*** Block opens ***

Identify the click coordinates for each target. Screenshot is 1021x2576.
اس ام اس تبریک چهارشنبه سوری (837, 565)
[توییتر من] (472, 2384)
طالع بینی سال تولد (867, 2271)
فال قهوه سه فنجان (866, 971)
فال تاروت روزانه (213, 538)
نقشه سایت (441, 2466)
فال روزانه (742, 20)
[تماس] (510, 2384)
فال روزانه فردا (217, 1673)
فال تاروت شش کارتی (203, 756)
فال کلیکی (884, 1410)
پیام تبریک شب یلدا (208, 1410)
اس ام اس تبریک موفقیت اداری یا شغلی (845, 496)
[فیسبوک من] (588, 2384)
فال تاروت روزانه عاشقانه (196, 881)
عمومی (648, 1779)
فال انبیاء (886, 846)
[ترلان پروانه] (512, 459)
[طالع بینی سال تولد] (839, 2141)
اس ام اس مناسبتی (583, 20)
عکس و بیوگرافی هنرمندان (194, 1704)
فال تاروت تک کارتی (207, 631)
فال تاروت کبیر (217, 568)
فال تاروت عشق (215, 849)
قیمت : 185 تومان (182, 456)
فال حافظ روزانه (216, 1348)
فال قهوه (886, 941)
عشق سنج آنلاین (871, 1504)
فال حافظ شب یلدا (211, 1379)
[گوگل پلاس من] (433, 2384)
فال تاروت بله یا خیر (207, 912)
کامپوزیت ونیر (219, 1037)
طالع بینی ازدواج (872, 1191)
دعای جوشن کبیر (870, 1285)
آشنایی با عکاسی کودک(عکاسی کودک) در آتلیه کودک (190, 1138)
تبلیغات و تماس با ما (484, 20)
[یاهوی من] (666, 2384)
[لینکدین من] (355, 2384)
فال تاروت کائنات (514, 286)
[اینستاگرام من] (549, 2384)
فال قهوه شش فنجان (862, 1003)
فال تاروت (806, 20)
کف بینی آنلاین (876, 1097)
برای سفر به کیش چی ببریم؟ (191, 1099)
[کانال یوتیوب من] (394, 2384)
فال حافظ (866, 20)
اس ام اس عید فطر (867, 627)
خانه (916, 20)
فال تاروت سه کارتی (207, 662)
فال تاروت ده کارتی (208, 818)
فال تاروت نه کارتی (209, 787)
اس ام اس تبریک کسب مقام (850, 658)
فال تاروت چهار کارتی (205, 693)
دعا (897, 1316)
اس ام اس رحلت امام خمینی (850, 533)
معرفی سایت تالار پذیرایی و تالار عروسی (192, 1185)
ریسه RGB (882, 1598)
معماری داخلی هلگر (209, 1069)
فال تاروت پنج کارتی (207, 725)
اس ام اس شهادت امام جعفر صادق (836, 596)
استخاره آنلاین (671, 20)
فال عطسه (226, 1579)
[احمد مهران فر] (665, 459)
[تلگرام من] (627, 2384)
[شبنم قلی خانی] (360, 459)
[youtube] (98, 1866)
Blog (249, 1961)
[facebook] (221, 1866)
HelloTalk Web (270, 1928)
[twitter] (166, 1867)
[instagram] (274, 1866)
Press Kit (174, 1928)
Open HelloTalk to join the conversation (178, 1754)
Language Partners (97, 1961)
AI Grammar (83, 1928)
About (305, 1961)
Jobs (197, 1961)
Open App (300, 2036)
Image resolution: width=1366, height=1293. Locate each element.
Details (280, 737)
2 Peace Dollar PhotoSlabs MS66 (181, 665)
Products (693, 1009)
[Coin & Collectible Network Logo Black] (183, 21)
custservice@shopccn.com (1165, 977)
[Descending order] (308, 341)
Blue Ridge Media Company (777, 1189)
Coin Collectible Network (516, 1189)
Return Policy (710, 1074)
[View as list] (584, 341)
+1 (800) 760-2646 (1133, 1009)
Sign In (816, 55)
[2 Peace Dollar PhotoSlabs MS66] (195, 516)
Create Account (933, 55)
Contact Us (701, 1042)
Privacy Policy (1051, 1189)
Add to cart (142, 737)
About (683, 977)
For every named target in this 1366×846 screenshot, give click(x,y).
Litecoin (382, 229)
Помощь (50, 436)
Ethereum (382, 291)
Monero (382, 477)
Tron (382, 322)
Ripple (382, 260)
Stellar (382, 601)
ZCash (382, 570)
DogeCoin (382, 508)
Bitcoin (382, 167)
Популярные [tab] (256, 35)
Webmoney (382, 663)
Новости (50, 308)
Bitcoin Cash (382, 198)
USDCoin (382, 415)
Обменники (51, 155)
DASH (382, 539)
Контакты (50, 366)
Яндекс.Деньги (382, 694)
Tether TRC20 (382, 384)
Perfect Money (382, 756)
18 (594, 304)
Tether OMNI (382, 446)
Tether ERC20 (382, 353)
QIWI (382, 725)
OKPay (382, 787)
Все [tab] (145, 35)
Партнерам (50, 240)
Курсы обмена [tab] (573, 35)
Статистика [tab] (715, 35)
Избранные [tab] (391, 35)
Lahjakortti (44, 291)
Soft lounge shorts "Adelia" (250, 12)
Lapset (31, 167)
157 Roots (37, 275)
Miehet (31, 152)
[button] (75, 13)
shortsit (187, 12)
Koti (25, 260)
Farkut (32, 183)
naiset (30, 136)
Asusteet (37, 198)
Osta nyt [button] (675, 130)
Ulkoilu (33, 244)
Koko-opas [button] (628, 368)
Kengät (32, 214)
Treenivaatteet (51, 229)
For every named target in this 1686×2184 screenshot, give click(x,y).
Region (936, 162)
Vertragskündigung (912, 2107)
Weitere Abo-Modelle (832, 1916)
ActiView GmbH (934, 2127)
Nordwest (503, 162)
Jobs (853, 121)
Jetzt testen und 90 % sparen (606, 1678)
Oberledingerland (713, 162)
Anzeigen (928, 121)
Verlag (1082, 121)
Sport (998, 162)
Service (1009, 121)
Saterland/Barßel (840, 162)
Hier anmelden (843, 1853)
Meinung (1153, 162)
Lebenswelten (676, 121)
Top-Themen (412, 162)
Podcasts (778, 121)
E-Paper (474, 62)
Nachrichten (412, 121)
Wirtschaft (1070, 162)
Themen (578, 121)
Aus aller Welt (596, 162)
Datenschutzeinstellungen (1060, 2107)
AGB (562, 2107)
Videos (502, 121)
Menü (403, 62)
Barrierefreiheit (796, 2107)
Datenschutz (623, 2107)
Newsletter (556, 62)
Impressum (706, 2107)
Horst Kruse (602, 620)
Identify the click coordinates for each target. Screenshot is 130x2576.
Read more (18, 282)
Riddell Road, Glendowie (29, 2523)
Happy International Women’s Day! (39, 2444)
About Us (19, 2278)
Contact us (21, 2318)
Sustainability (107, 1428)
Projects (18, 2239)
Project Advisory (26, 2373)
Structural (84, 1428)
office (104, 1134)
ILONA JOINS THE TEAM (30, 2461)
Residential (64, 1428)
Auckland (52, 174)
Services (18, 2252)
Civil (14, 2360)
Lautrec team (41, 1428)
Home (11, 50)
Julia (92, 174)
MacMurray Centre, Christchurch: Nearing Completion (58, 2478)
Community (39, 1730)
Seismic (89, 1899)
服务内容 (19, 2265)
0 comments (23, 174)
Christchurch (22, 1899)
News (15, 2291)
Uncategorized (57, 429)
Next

*** Block closes ***

◆ Task details: Above are the entries. Quote exactly the lines from the one bearing "فال تاروت (806, 20)" through the one bearing "معرفی سایت تالار".

◆ Solved problem:
فال تاروت (806, 20)
کف بینی آنلاین (876, 1097)
برای سفر به کیش چی ببریم؟ (191, 1099)
[کانال یوتیوب من] (394, 2384)
فال حافظ (866, 20)
اس ام اس عید فطر (867, 627)
خانه (916, 20)
فال تاروت سه کارتی (207, 662)
فال تاروت ده کارتی (208, 818)
فال تاروت نه کارتی (209, 787)
اس ام اس تبریک کسب مقام (850, 658)
فال تاروت چهار کارتی (205, 693)
دعا (897, 1316)
اس ام اس رحلت امام خمینی (850, 533)
معرفی سایت تالار پذیرایی و تالار عروسی (192, 1185)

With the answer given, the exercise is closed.